On les entend encore ricaner, ceux qui prédisaient le pire pour Man of steel sur la seule annonce du nom de son réalisateur : Zack Snyder. Mal aimé celui à qui l’on doit 300, souvent qualifié de fan boy un peu bourrin, dénué de toute notion de finesse. Il est vrai que Zack Snyder est peu à son aise quand il s’agit de manipuler des contenus politiques ou historiques, vidant le Zombie de Romero de sa charge contre la société de consommation et faisant des Spartiates du comics d’Alan Moore de gros beaufs fascisants. Pour le reste, il faut avouer que sa filmographie est loin d’être aussi honteuse qu’on voudrait bien le faire croire. Si l’on s’en tient à sa production la plus récente, on peut même affirmer que les compétences du bonhomme ne cessent de s’améliorer, qu’il s’agisse de narration comme de mise en scène pure, en termes de grammaire cinématographique – valeur et durée du plan, notion de cadre -. Avec Watchmen, il a réalisé l’un des films les plus pertinents sur la mythologie du super-héros, dense et complexe, qui a su capter l’essentiel du contenu du graphic novel d’Alan Moore, pourtant réputé inadaptable. Le royaume de Ga’Hoole est sans doute ce qu’il est arrivé de mieux au genre de la fantasy depuis Don Bluth. Quant à Sucker Punch, s’il cumule tout ce qui fait crispation chez Zack Snyder, on ne peut pas s’empêcher de trouver la démarche de recyclage des formes – manga, jeux vidéo, cinéma de genre – très généreuse et décomplexée.
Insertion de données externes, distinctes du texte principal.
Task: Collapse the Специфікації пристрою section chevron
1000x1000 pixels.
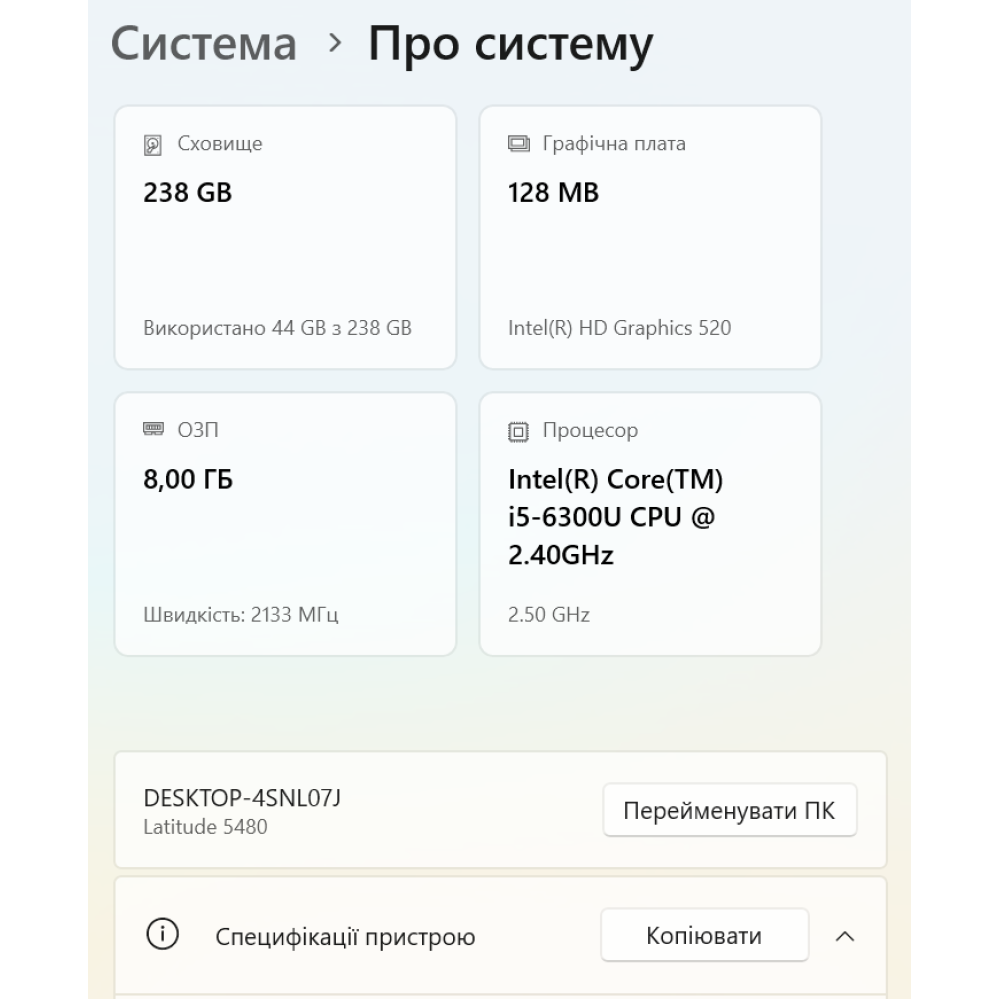Action: click(x=845, y=937)
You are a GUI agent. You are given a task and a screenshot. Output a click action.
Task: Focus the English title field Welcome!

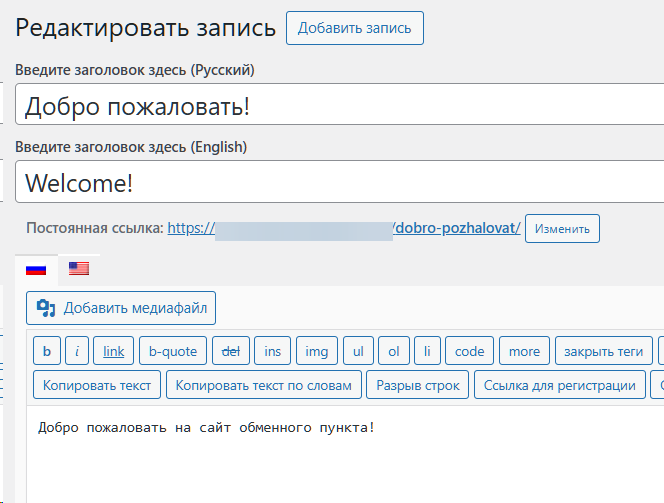(340, 182)
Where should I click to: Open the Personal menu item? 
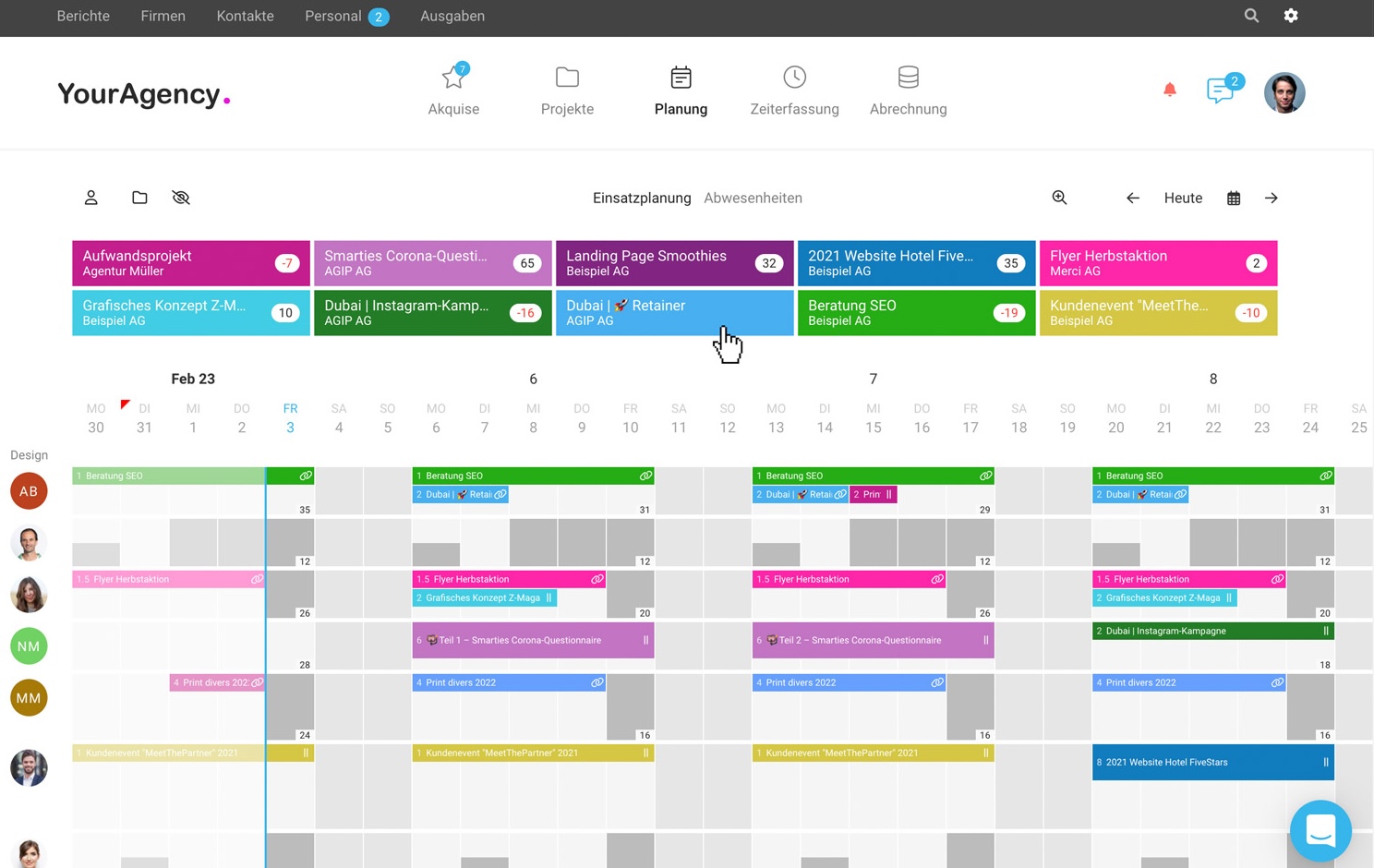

On redoutait davantage la « nolanisation » de Superman, le réalisateur de The Dark Knight étant producteur de Man of steel et son scénariste, David S. Goyer aux commandes du script. On pouvait craindre qu’il ne fasse de nouveau passer le kryptonien par son processus de déconstruction de la mythologie du super-héros qui est devenu la tarte à la crème des adaptations Marvel et DC Comics. Heureusement, Man of steel ne se plie pas à ce strict logiciel attendu, ce qui ne l’empêche pas de proposer une vision très adulte et psychologique du personnage, notamment basée sur son déracinement et son adoption par les Terriens. Le film explore assez intelligemment le conflit moral qui ronge Clark Kent, entre le secret de ses origines et de ses super pouvoirs et la révélation au Monde de sa véritable identité. Au centre de ce conflit, les deux figures paternelles sont centrales – avec l’un des plus beaux rôles de Kevin Costner, très émouvant en Jonathan Kent – et permettent au film de décliner des figures bibliques comme l’abandon, l’adoption (par un père et une mère, par un peuple), la filiation, les notions de choix et de responsabilité, la croyance en un être supérieur qui pourrait signifier le salut de l’humanité. Superman, dont on nous sur-signifie à plusieurs reprises qu’il a 33 ans (suivez mon regard), prend des poses christiques, les bras en croix, et s’éloigne assez de la version très comic book de Richard Donner sans toutefois l’invalider ou la rendre caduque pour autant.
On a le sentiment que Zack Snyder fait systématiquement les bons choix, dans sa façon de se démarquer du modèle de 1978 tout en s’en réappropriant les figures et en les réinventant. Il donne au production design un côté plus organique dans les costumes des kryptoniens, comme dans les vaisseaux – voire même un aspect phallique, involontaire (?) – là où Richard Donner jouait sur des volumes et des surfaces plus froides (le verre, la glace, le cuir des costumes des bad guys…). Les premières scènes d’action font craindre le pire dans son utilisation inappropriée de la shaky cam mais on est très vite rassuré lors des séquences de vol de Superman. On n’a plus cette impression de voir un acteur soulevé par des câbles devant un écran bleu mais bel et bien une sensation de vertige, de mouvement et de vitesse supersonique. La narration déjoue la structure chronologique attendue en organisant un réseau de flash backs toujours très fluides et signifiants d’un point de vue de la dramaturgie. Man of steel alterne ainsi entre l’ambition psychologique et le grand spectacle qui culmine dans un dernier acte de destruction massive totalement époustouflant. Superman et Zod s’y affrontent comme des Dieux descendus de leur Olympe, les décors de Metropolis se réduisant alors à l’échelle de vulgaires Lego. Le moindre coup porté prend des proportions gigantesques, les personnages traversent les buildings comme du carton, et Zack Snyder semble prendre un plaisir manifeste à organiser cet immense jeu de massacre. Il s’amuse comme un gamin qui détruirait ses jouets et dans ces instants-là, n’est pas près de rallier ceux qui lui reprochent ce genre d’excès.